Once you reach the line containing "3 Potential Projects" in the entries below, write out that line and each one after it down to the line containing "[Washington Trust Bank", exactly and with nothing added.

Pixel coordinate grounding data:
= = = =

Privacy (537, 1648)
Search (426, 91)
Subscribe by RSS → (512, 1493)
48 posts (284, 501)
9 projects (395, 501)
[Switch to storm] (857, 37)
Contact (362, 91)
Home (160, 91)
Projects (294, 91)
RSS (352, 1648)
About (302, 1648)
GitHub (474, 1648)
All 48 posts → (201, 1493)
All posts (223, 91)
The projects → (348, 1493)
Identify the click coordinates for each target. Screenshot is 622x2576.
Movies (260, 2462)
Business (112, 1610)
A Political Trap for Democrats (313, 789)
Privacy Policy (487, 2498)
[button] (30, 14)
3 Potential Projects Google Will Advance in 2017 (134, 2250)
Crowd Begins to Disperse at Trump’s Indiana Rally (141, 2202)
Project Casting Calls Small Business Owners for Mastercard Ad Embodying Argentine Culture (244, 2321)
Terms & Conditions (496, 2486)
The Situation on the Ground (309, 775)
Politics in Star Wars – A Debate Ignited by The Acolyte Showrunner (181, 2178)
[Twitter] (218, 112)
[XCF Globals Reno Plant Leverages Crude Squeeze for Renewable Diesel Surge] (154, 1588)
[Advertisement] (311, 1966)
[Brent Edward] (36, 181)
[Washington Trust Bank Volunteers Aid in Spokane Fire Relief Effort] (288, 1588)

= = = =

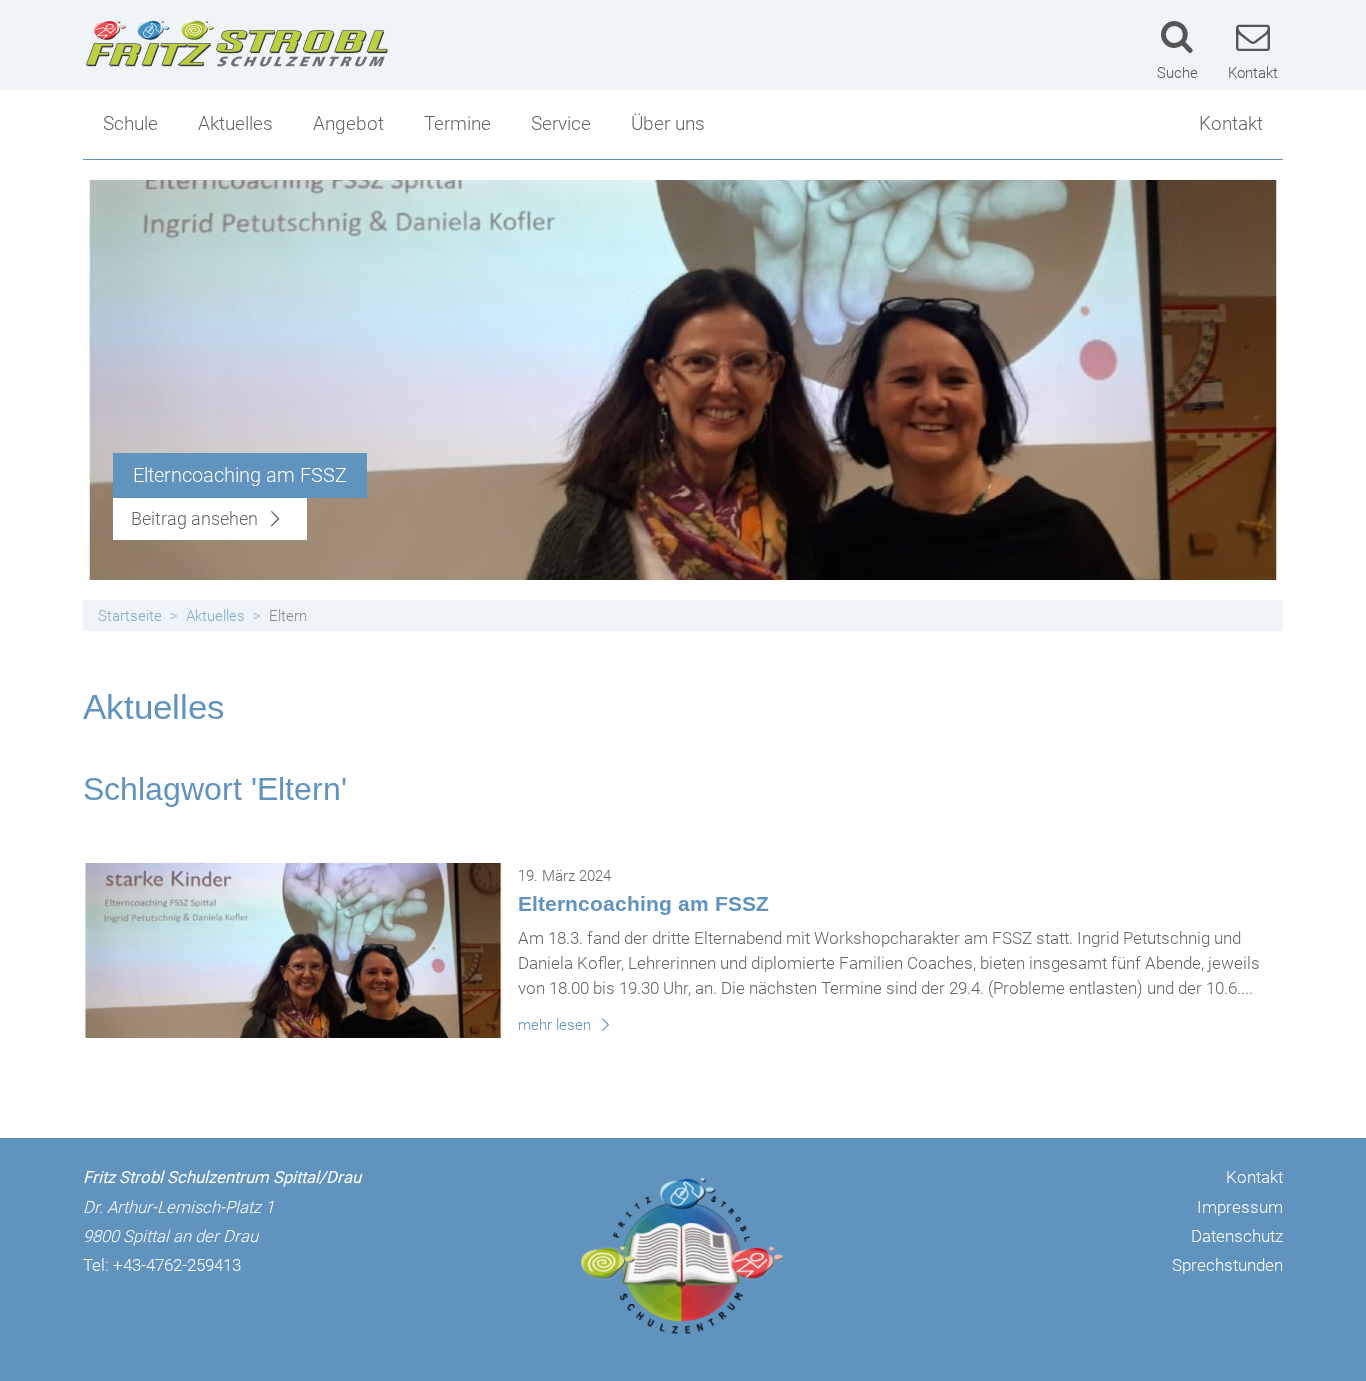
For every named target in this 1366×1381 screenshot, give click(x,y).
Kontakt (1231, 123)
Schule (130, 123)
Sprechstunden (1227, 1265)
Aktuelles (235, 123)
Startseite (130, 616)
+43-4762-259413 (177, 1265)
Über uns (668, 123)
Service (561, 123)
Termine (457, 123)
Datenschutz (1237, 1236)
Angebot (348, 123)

= = = =

Answer to this exercise.
3 Potential Projects Google Will Advance in 2017 (134, 2250)
Crowd Begins to Disperse at Trump’s Indiana Rally (141, 2202)
Project Casting Calls Small Business Owners for Mastercard Ad Embodying Argentine Culture (244, 2321)
Terms & Conditions (496, 2486)
The Situation on the Ground (309, 775)
Politics in Star Wars – A Debate Ignited by The Acolyte Showrunner (181, 2178)
[Twitter] (218, 112)
[XCF Globals Reno Plant Leverages Crude Squeeze for Renewable Diesel Surge] (154, 1588)
[Advertisement] (311, 1966)
[Brent Edward] (36, 181)
[Washington Trust Bank Volunteers Aid in Spokane Fire Relief Effort] (288, 1588)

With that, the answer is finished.